Islamist wollte Richter erschießen: Zehn Jahre Haft
26-jähriger Palästinenser wird wegen sechsfachen Mordversuchs verurteilt. Die Richterin wählt deutliche Worte
Augsburg Er wollte bei einer Gerichtsverhandlung in Augsburg einen Staatsanwalt und fünf Richter erschießen: Der Islamist Haidar A., 26, ist am Mittwoch wegen sechsfachen Mordversuchs vom Augsburger Landgericht zu zehn Jahren Haft verurteilt worden.

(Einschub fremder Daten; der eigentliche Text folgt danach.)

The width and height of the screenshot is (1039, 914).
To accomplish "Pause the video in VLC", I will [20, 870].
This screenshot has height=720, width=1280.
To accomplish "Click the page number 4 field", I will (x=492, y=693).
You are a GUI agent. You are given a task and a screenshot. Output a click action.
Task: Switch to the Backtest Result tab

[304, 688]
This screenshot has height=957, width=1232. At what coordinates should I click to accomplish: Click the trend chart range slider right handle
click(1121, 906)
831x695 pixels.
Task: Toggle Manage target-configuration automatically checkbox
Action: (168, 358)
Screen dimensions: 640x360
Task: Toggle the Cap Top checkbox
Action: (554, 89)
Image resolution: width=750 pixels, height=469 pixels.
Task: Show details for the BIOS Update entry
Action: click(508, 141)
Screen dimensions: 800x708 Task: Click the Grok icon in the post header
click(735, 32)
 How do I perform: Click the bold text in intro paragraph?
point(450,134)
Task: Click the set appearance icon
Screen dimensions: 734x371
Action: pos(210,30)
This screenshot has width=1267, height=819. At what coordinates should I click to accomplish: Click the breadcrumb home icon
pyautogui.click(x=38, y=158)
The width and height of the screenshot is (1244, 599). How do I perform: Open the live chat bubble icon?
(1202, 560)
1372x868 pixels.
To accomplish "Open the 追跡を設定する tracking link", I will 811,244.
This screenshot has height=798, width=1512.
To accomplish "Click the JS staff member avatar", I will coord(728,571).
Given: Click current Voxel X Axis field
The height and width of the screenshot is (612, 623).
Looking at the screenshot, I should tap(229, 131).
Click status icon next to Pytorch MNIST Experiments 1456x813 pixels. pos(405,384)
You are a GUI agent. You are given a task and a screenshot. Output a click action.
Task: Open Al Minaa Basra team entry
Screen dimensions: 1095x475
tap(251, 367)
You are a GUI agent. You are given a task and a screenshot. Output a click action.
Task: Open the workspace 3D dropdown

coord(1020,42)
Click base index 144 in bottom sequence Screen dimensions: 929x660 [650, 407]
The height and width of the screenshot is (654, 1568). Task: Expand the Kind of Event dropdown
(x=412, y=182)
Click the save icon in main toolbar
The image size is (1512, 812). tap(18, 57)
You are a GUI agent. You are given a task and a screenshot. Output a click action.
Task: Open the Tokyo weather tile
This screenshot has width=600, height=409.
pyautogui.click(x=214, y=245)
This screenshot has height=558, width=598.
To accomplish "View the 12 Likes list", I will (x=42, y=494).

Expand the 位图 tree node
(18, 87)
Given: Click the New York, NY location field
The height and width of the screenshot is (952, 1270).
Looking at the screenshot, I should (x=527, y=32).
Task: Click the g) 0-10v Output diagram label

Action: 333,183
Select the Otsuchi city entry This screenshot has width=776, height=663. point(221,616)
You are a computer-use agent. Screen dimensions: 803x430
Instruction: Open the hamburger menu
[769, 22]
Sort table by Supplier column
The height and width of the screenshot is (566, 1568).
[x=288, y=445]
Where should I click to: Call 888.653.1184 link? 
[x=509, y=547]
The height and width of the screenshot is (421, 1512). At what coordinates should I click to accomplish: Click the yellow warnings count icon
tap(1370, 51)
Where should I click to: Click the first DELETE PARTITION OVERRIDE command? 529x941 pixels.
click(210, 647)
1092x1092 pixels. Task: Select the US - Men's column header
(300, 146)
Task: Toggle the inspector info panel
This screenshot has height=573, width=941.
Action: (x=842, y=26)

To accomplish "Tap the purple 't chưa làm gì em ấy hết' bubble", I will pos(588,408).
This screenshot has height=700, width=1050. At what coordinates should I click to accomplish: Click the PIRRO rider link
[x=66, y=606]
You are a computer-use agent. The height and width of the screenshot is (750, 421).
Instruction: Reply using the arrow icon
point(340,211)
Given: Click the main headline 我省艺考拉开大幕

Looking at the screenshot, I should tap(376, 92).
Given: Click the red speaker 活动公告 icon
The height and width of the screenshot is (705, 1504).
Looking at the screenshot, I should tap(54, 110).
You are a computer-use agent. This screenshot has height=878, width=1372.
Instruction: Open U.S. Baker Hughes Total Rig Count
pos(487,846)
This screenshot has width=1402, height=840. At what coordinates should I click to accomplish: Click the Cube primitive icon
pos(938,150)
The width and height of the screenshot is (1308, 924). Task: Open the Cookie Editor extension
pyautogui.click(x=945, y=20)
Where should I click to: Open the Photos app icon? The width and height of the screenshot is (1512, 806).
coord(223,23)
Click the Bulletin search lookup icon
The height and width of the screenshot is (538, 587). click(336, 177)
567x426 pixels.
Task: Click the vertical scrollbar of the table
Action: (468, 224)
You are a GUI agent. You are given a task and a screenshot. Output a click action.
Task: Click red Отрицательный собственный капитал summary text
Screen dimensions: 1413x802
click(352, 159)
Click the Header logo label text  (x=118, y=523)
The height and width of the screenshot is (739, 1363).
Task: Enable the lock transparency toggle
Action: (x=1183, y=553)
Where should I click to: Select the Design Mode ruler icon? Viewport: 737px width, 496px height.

Die Vorsitzende Richterin Sandra Mayer wählte deutliche Worte, als sie das Urteil verkündete. Es sei erstaunlich, wie ein junger Mann so in „Hass, Wut und blindem Zorn“gefangen sein könne. Haidar A. sei verfangen in „nahezu mittelalterlichen“Denkweisen, so die Richterin. Das Gericht habe wenig Hoffnung, dass er sich zum Positiven entwickle.
Haidar A. hatte versucht, während eines Prozesses am Landgericht im Sommer 2017 einem Polizisten die Waffe zu entreißen. Er war damals empört über die hohe Haftstrafe, die gegen ihn verhängt worden ist. Er hatte versucht, einen Mitbewohner eines Asylheims in Hurlach (Kreis Landsberg) mit einem Messer zu enthaupten – weil der seine religiösen Gefühle verletzt hatte. Das Schwurgericht hatte ihn deshalb zu zwölf Jahren und neun Monaten Haft verurteilt. Als er dieses Strafmaß hörte, rastete er aus. Er spuckte, warf einen Schuh in Richtung des Staatsanwalts – und griff im Gerangel mit Sicherheitskräften ans Pistolenholster des Polizisten.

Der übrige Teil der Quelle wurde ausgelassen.